P331 Risk Factors and Prediction Model for Fecal Incontinence in Patients with Crohn’s Disease: A Multicenter Study

Wang, C.(1)*;Yang, F.(2);Qiao, L.(1);Chen, Q.(1);Chen, H.(1);Li, Y.(3);Zhang, X.(4);Liao, X.(5);Cao, L.(3,6);Xu, H.(1);Xiang, Y.(1);Wang, X.(7);Yang, B.(1);

(1)Affiliated Hospital of Nanjing University of Chinese Medicine- Jiangsu Province Hospital of Chinese Medicine, Department of Colorectal Surgery, Nanjing, China;(2)University of New South Wales, Faculty of Science, Sydney, Australia;(3)Jinling Hospital- Medical School of Nanjing University, Department of General Surgery, Nanjing, China;(4)Nanjing Drum Tower Hospital- The Affiliated Hospital of Nanjing University Medical School, Department of Gastroenterology, Nanjing, China;(5)Key Laboratory of Cancer Prevention- Ministry of Education- The Second Affiliated Hospital, Department of Colorectal Surgery and Oncology, Zhejiang, China;(6)The Second Hospital of Nanjing- Nanjing Hospital Affiliated to Nanjing University of Traditional Chinese Medicine, Department of Gastroenterology, Nanjing, China;(7)Affiliated Hospital of Nanjing University of Chinese Medicine- Jiangsu Province Hospital of Chinese Medicine, Department of GCP Research Center, Nanjing, China; Department of Colorectal Surgery Affiliated Hospital of Nanjing University of Chinese Medicine Jiangsu Province Hospital of Chinese Medicine Nanjing China

Background

Fecal incontinence (FI) is a common complaint that seriously affects the quality of life in patients with Crohn’s disease (CD). We aimed to identify risk factors related to FI and construct a risk prediction model for FI in patients with CD. 

Methods

Four hundred and sixty-one patients diagnosed with CD between June 2016 and April 2021 in Jiangsu Province Hospital of Chinese Medicine were retrospectively enrolled in this study and randomly divided into the development (n=368) and internal validation cohort (n=93). FI-related risk factors were selected from the development cohort using the random forest procedure and included in a logistic regression model from which the prediction model was elaborated. The discrimination, calibration and clinical benefit of the model were evaluated by examining the area under the receiver operating characteristic curves, calibration curves and decision curve analysis in internal validation and external validation (using 225 patients from four tertiary hospitals), respectively. 

Results

Four independent variables were selected and included in the logistic regression model: body mass index, history of non-fistulizing perianal lesions surgery, the number of loose stools in the last week and perianal disease activity index.
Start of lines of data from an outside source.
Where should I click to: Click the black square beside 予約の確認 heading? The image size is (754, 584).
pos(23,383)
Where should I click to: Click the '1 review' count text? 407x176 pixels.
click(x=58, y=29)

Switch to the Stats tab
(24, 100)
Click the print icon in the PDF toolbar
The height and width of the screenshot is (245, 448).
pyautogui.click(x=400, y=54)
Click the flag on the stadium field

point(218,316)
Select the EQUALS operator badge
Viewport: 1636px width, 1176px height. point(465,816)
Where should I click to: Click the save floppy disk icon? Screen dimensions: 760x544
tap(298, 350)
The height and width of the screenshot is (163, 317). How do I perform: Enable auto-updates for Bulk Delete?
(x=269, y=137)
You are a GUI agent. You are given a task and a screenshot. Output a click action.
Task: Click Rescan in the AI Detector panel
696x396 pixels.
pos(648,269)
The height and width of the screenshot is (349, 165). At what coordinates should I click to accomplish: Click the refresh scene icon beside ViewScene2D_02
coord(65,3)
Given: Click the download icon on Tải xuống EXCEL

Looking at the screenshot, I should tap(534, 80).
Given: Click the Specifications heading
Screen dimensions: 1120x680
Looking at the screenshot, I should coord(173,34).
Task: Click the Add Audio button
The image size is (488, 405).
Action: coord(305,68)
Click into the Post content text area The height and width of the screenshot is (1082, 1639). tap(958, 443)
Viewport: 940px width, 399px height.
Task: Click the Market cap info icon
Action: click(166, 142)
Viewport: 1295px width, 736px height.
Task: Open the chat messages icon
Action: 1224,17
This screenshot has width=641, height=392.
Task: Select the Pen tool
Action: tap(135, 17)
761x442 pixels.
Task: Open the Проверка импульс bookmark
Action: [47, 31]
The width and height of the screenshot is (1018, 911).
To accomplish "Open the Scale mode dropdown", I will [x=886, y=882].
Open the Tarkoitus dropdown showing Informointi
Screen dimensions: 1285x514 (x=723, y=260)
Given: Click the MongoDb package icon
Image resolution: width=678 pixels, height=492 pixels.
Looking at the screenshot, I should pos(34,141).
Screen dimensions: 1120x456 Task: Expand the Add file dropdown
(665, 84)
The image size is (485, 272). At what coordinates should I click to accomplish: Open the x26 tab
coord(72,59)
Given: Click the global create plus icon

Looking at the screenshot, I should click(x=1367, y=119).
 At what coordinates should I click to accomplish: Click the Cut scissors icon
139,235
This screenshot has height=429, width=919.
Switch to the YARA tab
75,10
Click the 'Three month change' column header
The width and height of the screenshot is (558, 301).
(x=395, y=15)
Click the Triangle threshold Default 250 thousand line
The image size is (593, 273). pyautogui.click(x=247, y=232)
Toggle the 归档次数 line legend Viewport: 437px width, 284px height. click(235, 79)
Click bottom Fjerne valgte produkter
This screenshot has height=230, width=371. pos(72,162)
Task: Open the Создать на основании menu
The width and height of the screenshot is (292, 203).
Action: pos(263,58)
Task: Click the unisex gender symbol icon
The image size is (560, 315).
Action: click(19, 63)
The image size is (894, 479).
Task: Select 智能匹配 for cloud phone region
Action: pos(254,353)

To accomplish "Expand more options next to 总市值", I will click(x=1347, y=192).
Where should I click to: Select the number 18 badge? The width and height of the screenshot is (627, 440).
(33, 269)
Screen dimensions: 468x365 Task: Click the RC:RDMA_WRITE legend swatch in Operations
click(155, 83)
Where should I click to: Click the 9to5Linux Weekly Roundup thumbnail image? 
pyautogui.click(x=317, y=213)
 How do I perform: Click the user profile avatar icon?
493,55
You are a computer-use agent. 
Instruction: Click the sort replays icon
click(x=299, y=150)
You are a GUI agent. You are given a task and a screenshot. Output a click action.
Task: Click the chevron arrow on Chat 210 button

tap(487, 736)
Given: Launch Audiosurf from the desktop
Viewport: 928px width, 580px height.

A nomogram was developed to facilitate risk score calculation. The model showed good discrimination ability with AUC was 0.798 and 0.780 in the internal and external cohorts, respectively. The calibration curves demonstrated good agreement with the model using the Hosmer-Lemeshow test in both cohorts (internal validation, P = 0.562; external validation, P = 0.383). DCA confirmed the clinical validity of the predictive model.
 Results: Construction and validation of the predictive model for fecal incontinence (FI) in patients with Crohn's disease. (A) Nomogram to predict the prevalence of FI in Crohn’s disease. Instructions: to estimate the risk of FI for a given patient, locate the number of BMI and draw a line straight up to the Points axis to determine the score associated with that number. Repeat the process for the number of loose stools in the last week, history of non-fistulizing perianal lesions surgery and PDAI; sum the scores and locate this sum on the Total Points axis. Then, draw a vertical line down to the Risk of fecal incontinence axis and read off the probability. History of non-fistulizing perianal lesions surgery (0: no; 1: +surgery); The number of loose stools in the last week (0: no; 1: 1-14; 2: ≥ 14); PDAI (0: ≤ 4; 1: > 4). Abbreviations: BMI: body mass index; PDAI: perianal disease activity index. (B, C) ROC curve in the internal and external validation cohort. Using bootstrap resampling (times = 2000). (D, E)

Conclusion

This study recognized four risk factors related to the prevalence of FI and developed a new model to effectively predict risk scores of FI in CD patients, helping to provide early risk stratification and timely intervention.